If the elected president implements his massive privatisation programme and other ultra-liberal economic reforms that he promised, to “save” the country from its worst recession in history, the outcome could be disastrous for the poor and will create even more social divisions and marginalisation. For LGBTI people living in poverty, it will mean even fewer formal job opportunities, so efforts to foster LGBTI entrepreneurship will be key to avoiding further exclusion and destitution.
The increasing discrimination against LGBTI in Brazil
Brazil is a complex country when it comes to LGBTI people. Brazilians are globally known for being sexually open and liberated. However, over the last 2 decades, the increase of evangelicals, including in the political sphere, and the rise of extreme far-right politicians mean religious and moral conservativism play a big role in shaping social norms and interactions. There is still a lot of stigma and violence against the LGBTI community, particularly against transgenders and transvestites, and the country ranks among those with the highest murder rates of trans people.

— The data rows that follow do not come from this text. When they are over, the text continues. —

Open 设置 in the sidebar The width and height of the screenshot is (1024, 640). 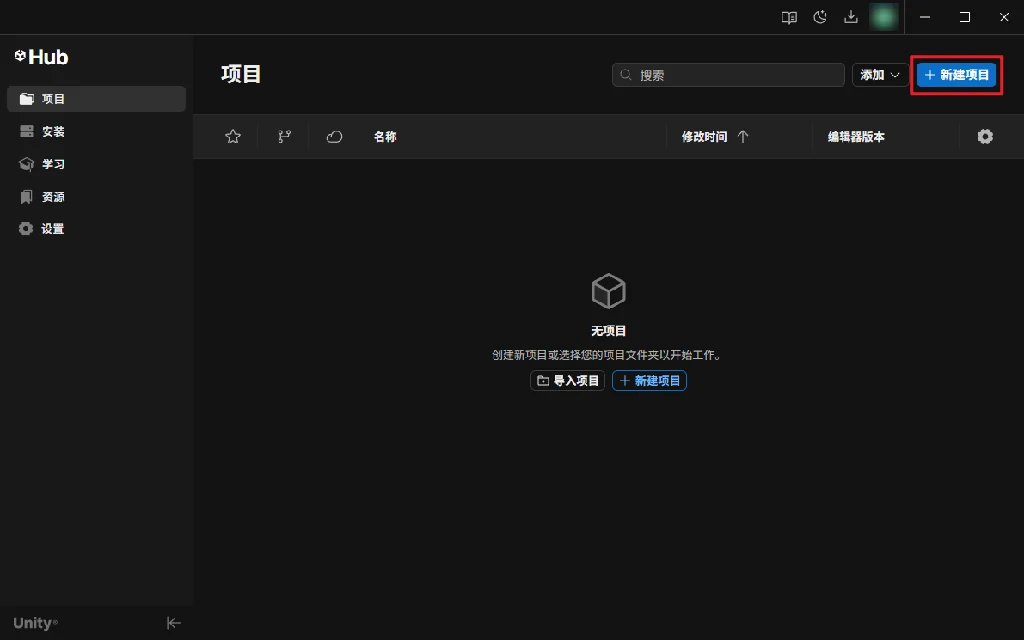pyautogui.click(x=96, y=229)
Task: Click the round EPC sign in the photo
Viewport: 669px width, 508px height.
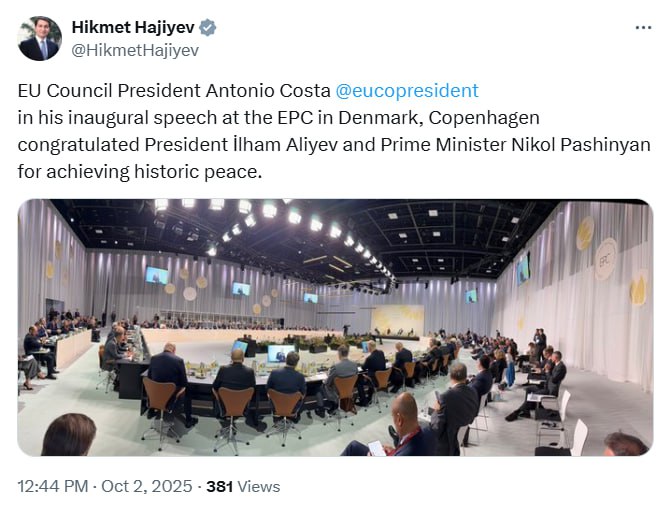Action: tap(606, 258)
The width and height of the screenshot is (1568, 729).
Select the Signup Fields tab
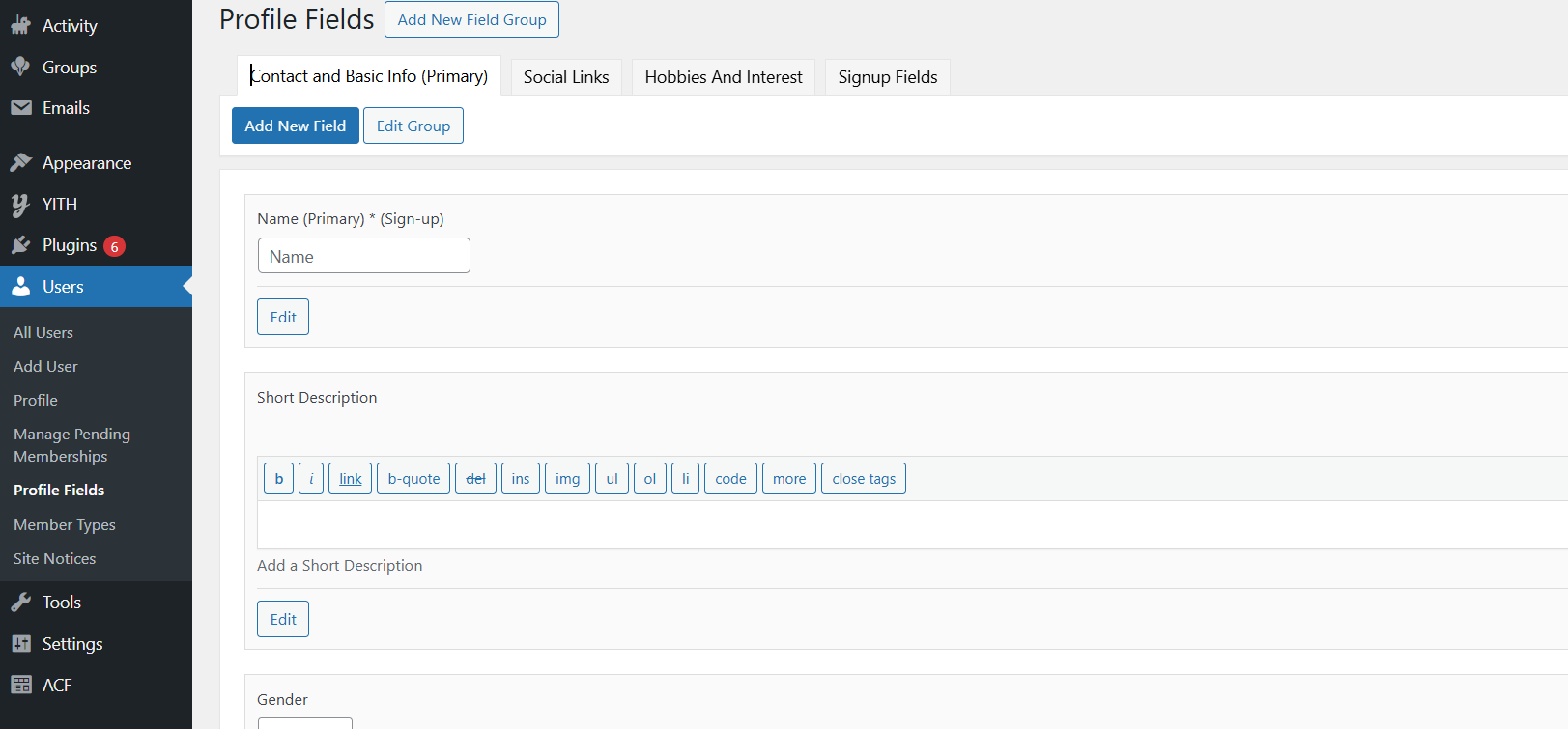[887, 77]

Big cities like Sao Paulo and Rio de Janeiro have changed significantly over the last decade and have become much more progressive and accepting of LGBTI people but this acceptance is restricted to particular areas, neighbourhoods and social classes. The intersections between sexual orientation, gender, race and class produce a series of socioeconomic inequalities which affect LGBTI individuals differently.
Resistance against this upcoming authoritarian and radical regime becomes more important than ever and LGBTI activists and civil society organisations will need to find strategic ways to continue working and counteract homophobic and transphobic violence. At the same time, projects like Micro Rainbow Brazil, focusing on socioeconomic inclusion of low-income LGBTI people, will be even more necessary as this population is very likely to be excluded from any governmental initiative and will face further barriers to stepping out of poverty.
Improving LGBTI livelihoods in Rio de Janeiro through small businesses
Since 2015, MRI has already supported 200 low-income LGBTI people in Rio de Janeiro to start their own small businesses or improve their professional skills. Thanks to the financial support of the European Union and close partnership with Grupo Arco Íris and other civil society organisations, Micro Rainbow Brazil has delivered five entrepreneurship trainings and facilitated LGBTI people’s access to upskilling courses and employment opportunities.
Interviews with beneficiaries have shown that 88 LGBTI people have significantly improved their livelihoods, finding jobs and setting up small businesses in a variety of areas, such as arts and crafts, cooking, information and technology, cultural production, music, education, photography, construction, among others. The diversity of business and employment skills breaks negative stereotypes and reveals a direct impact of initiatives like this in the socioeconomic empowerment of LGBTI people. Many students have reported considerable increases not only in their incomes and business opportunities, but also in their confidence, self-esteem and acceptance by their families and communities. See our LGBTI entrepreneurship report.
Despite the challenges and the safety issues described above, MRI will continue to support Brazilian LGBTI small entrepreneurs in 2019 through new small business courses and programmes.
Micro Rainbow’s innovative approach was recognised as one of the best initiatives supporting micro-entrepreneurs in Brazil last year. The project Micro Rainbow Brazil won second place in the Láurea-CAF 2017 award given by the Latin American Development Bank together with the Entrepreneurial Alliance.
 His name is omitted in solidarity with a strategy adopted by opposing civil society to weaken his popularity during the election campaign. A women’s movement began using the hashtag #EleNão (Not Him) and was quickly backed by activists, celebrities and other movements, which also recommended replacing his name with nicknames on social media as a resistance tactic.